EXTRACT PROVIDED: Begin

Thanks, all of those I already read. Like I said, it's a compromise between cost/complexity and performance. Because their turbopump is so small (50HP really isn't much), they're running 9 engines on the 1st stage. Let that sink in. 9 engines on a 10-ton rocket. 450HP total will also give you quite low chamber pressure (probably in the 3-4MPa range), which pretty much meshes with the Isp I calculated for their first stage (272s at sea level). That's less than a much larger Merlin-1D can manage (282s at SL)

Re:

[Beck_Neard]

Your analysis is good overall, but there are a few sticking points. I don't know where you get the 33% efficiency figure from; it may be true for huge stationary turbines or turbines for large aircraft but it most definitely isn't true for turbines optimized for light-weight applications like rocket engines. 25% would be more realistic.

Also, we still don't know what the design looks like. It's possible they are using a design which trades off pump power with some other variable. One thing to keep in mind is

Re:

[brambus]

Their design trades chamber pressure and engine Isp for lower pumping power requirements. They have 9 engines with pumps in the 50HP range, so around 350kW of pumping power. That really isn't able to give much more than 3-4MPa, which also roughly meshes with their claimed Isp figures (~270s at SL). The required power for self-feeding of fuel to the turbine engine is comparatively tiny, perhaps less than 1% of the overall output power requirement. As for cooling, they said they're using regenerative.

Re:

[camperdave]

The pumps only have to run for ten minutes or so. Space isn't that far away.

EXTRACT PROVIDED: End

* _YOUR ASSIGNMENT_: Reproduce the passage of the rocket turbopump thread starting at "Also, we still" up to and including "they're using regenerative.", word for word.

DATASET ENTRIES: Begin

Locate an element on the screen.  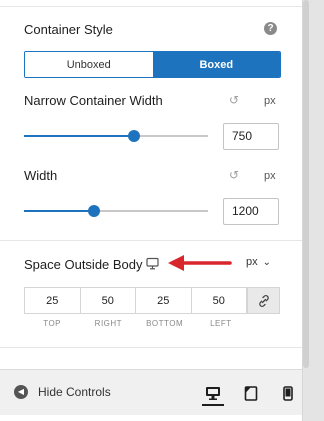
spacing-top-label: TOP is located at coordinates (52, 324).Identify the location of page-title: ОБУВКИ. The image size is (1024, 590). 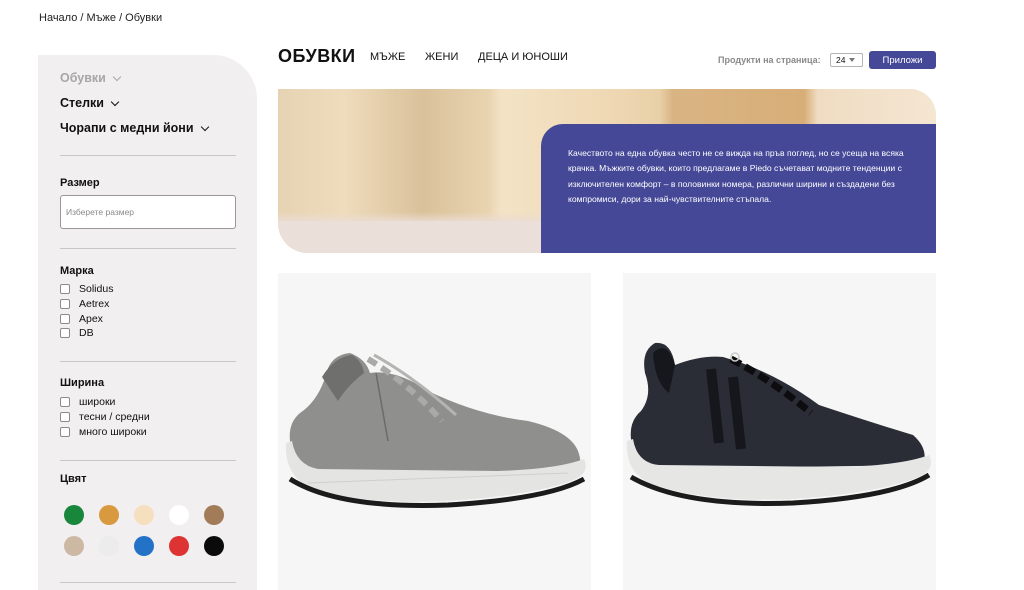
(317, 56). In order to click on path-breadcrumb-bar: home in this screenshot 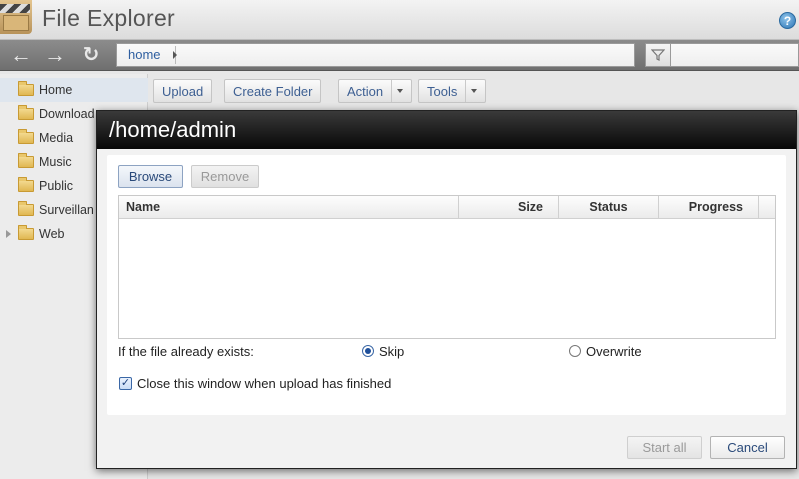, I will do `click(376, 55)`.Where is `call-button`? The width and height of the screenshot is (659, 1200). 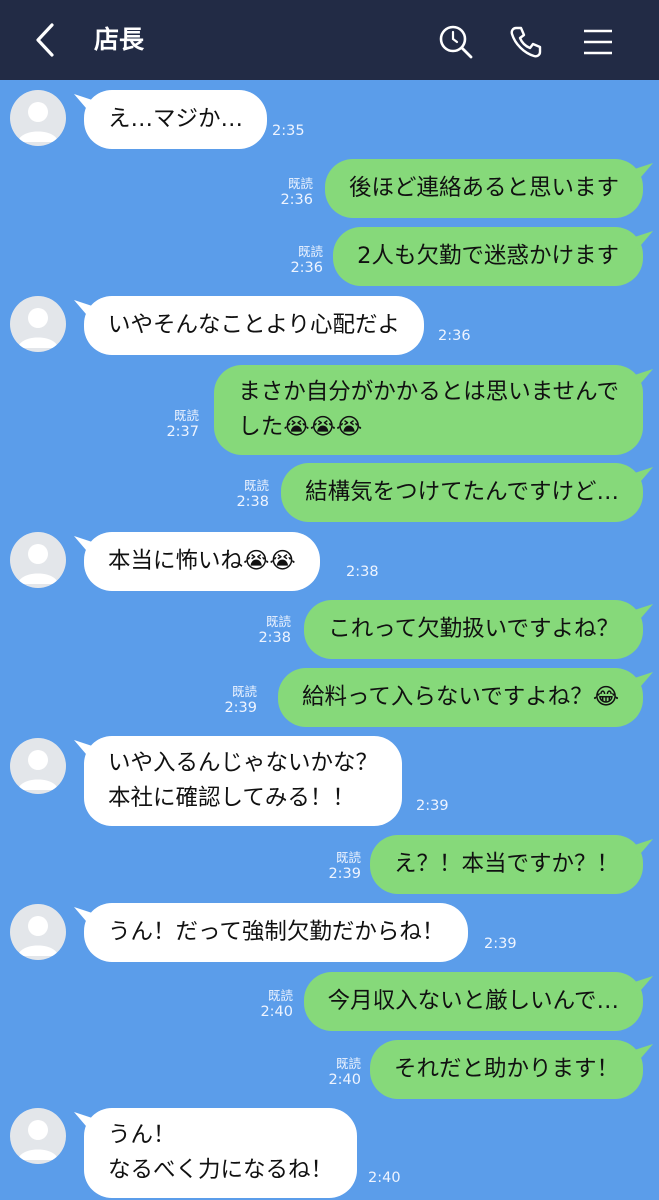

DATASET ENTRIES: End

* _FINISHED TASK_:
Also, we still don't know what the design looks like. It's possible they are using a design which trades off pump power with some other variable. One thing to keep in mind is

Re:

[brambus]

Their design trades chamber pressure and engine Isp for lower pumping power requirements. They have 9 engines with pumps in the 50HP range, so around 350kW of pumping power. That really isn't able to give much more than 3-4MPa, which also roughly meshes with their claimed Isp figures (~270s at SL). The required power for self-feeding of fuel to the turbine engine is comparatively tiny, perhaps less than 1% of the overall output power requirement. As for cooling, they said they're using regenerative.